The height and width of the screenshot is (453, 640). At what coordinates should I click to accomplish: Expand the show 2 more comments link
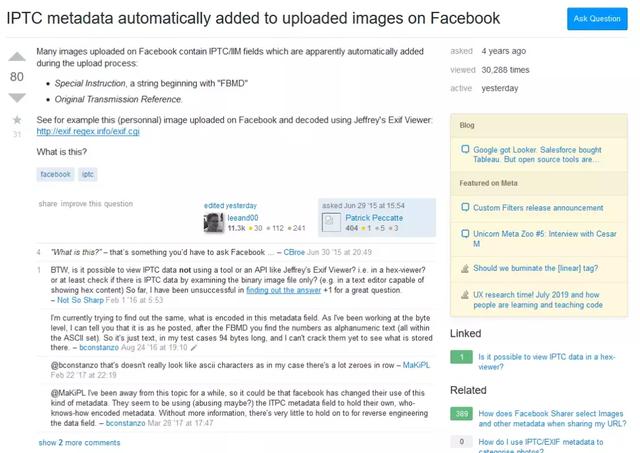[79, 441]
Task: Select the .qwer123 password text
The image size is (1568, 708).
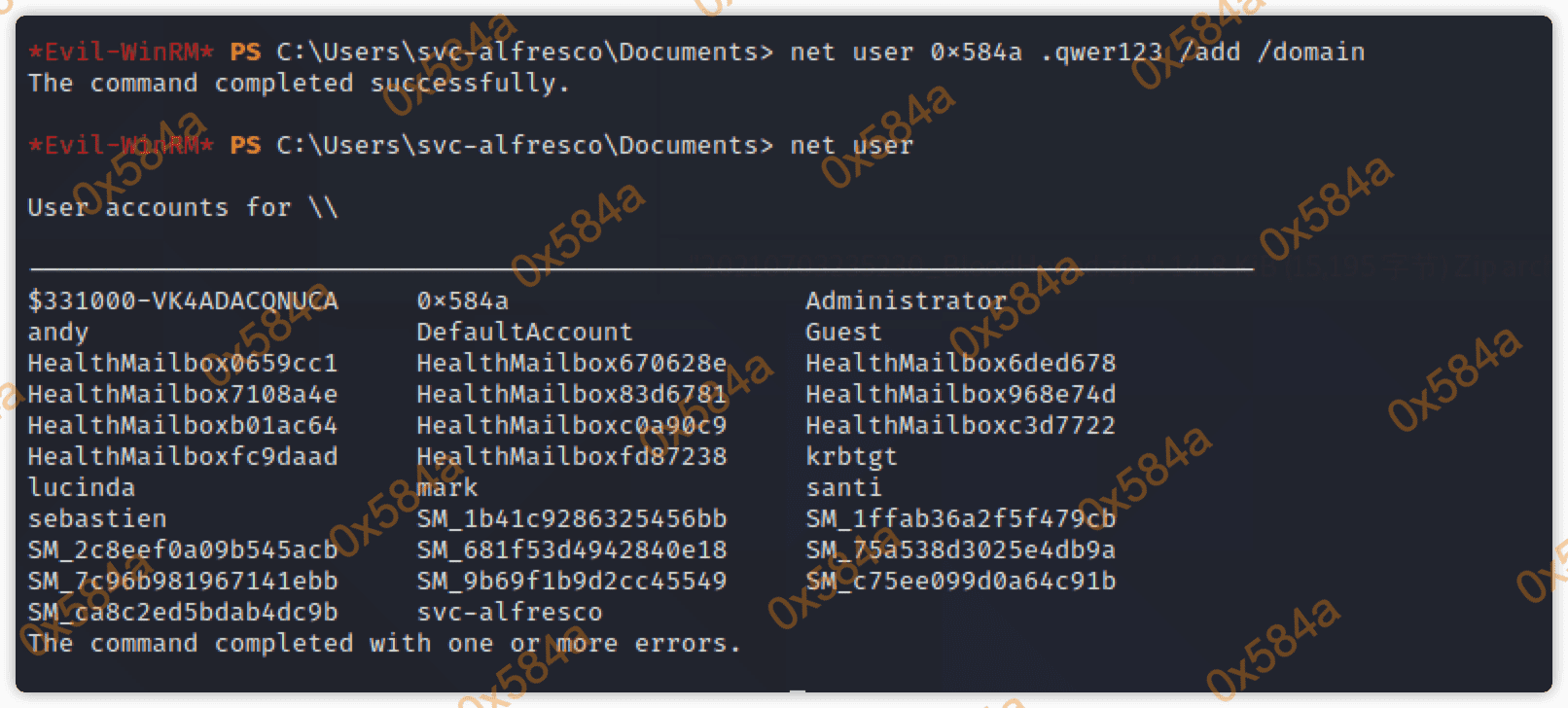Action: tap(1101, 52)
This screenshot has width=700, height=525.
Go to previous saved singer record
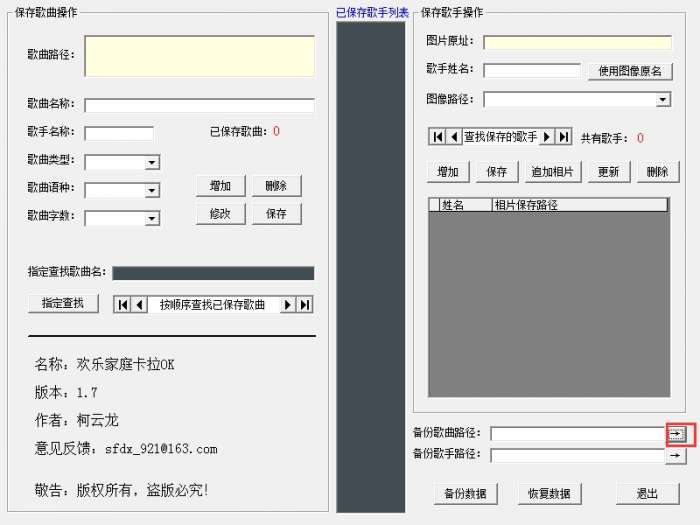(x=454, y=137)
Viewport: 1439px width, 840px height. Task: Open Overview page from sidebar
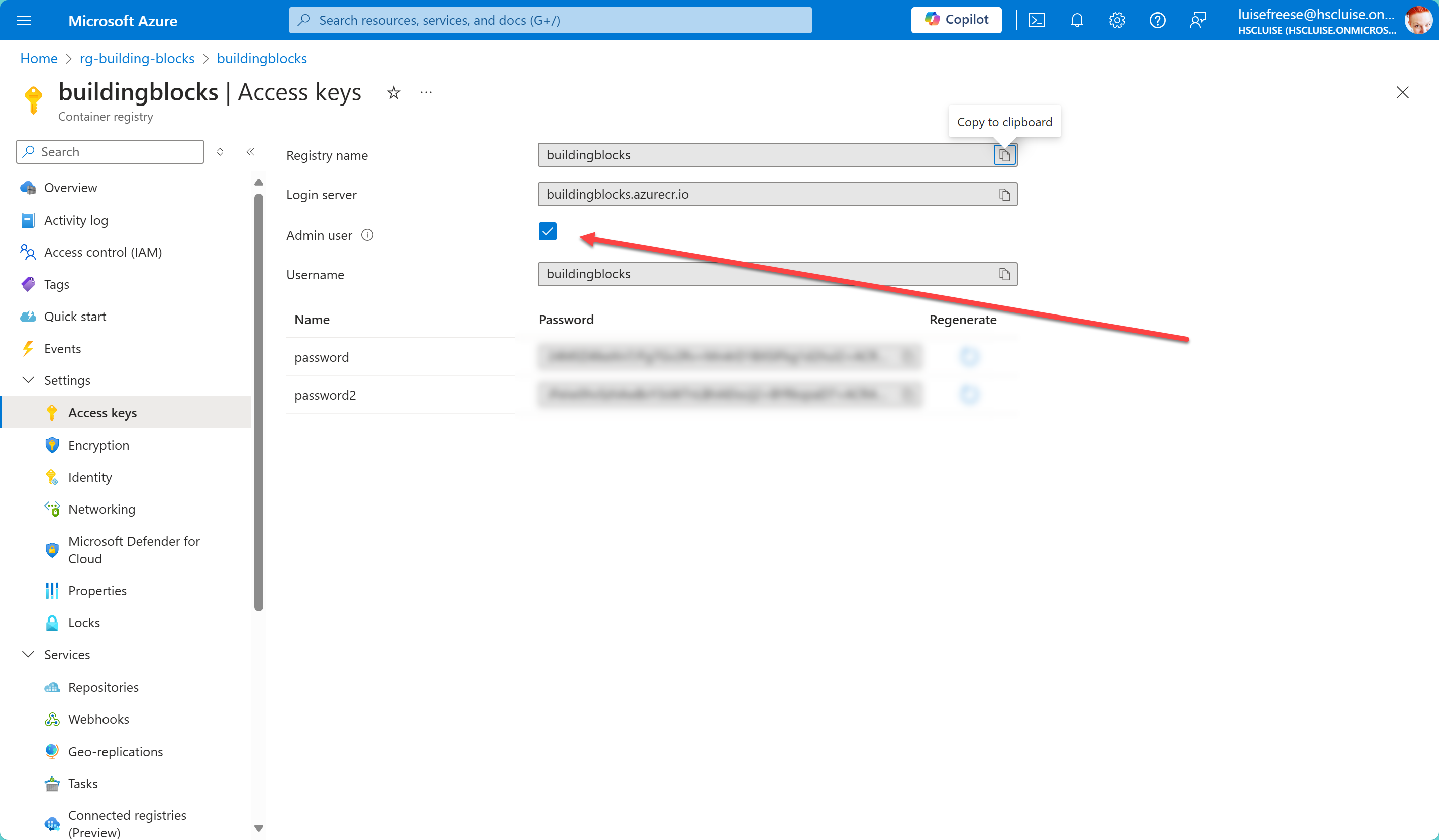click(x=70, y=187)
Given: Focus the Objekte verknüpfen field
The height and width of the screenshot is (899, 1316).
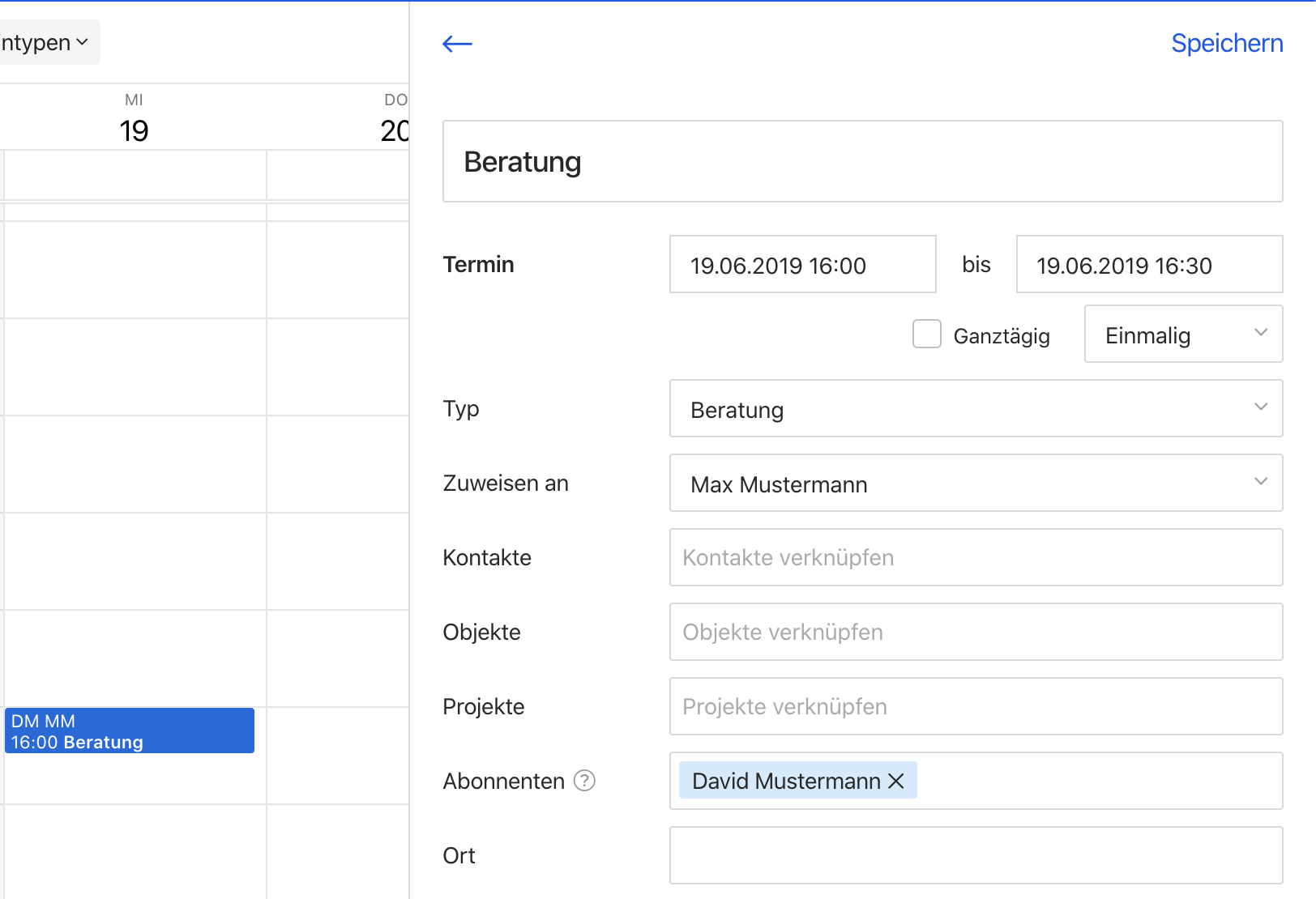Looking at the screenshot, I should tap(976, 633).
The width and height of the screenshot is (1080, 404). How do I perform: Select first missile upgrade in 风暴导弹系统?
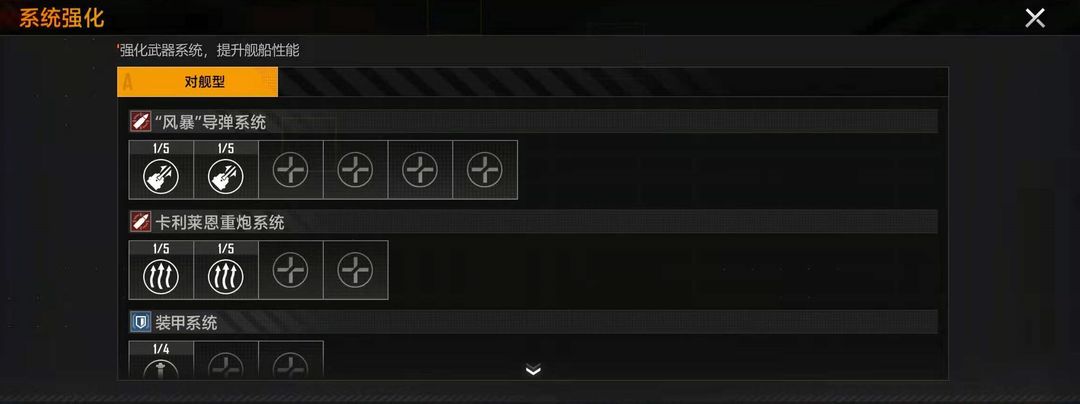tap(161, 170)
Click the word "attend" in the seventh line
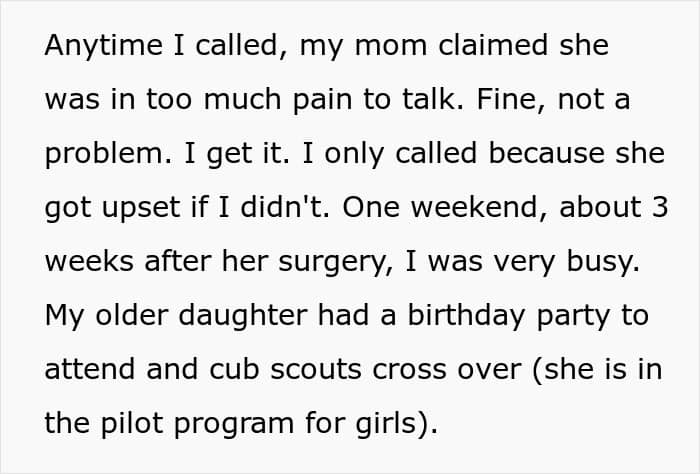Viewport: 700px width, 474px height. (x=90, y=369)
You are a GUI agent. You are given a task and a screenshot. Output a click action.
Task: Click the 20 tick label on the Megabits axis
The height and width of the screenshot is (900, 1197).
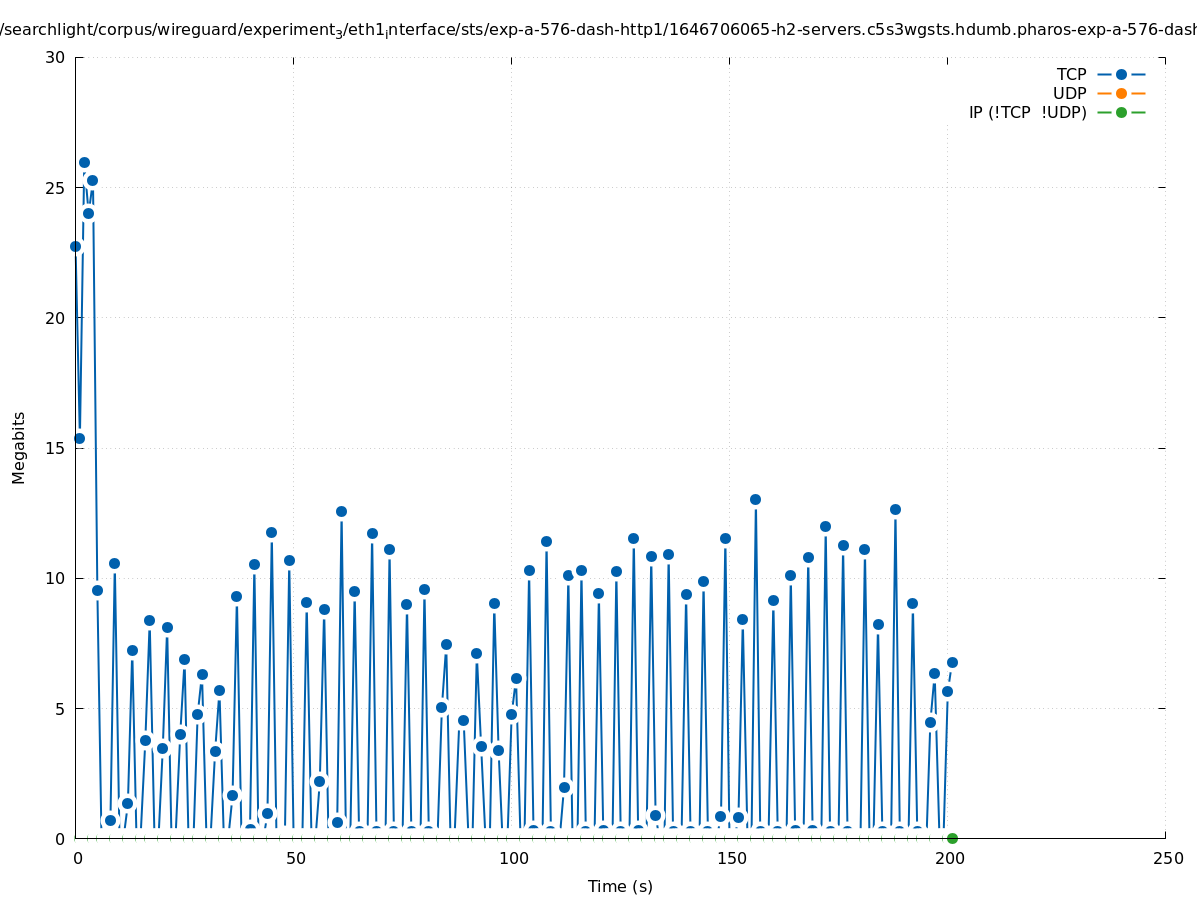(x=55, y=318)
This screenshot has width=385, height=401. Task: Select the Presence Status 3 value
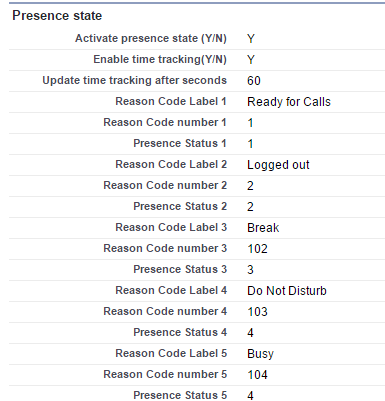point(250,270)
○ ○ ○ ○ ○ ○ ○
▶ Aim of the task: Restate each line above exactly, keeping pictures out.

▶ Response:
The height and width of the screenshot is (453, 640). At what coordinates should I click to accomplish: Expand the show 2 more comments link
[79, 441]
Task: Select the .qwer123 password text
The image size is (1568, 708).
Action: tap(1101, 52)
This screenshot has width=700, height=525.
Go to previous saved singer record
(x=454, y=137)
Viewport: 1439px width, 840px height. Task: Open Overview page from sidebar
click(x=70, y=187)
Given: Focus the Objekte verknüpfen field
The height and width of the screenshot is (899, 1316).
Looking at the screenshot, I should tap(976, 633).
The width and height of the screenshot is (1080, 404). How do I perform: Select first missile upgrade in 风暴导弹系统?
tap(161, 170)
Click the word "attend" in the seventh line
Viewport: 700px width, 474px height. (x=90, y=369)
You are a GUI agent. You are given a task and a screenshot. Output a click action.
Task: Click the 20 tick label on the Megabits axis
The height and width of the screenshot is (900, 1197).
(x=55, y=318)
This screenshot has width=385, height=401. Task: Select the Presence Status 3 value
point(250,270)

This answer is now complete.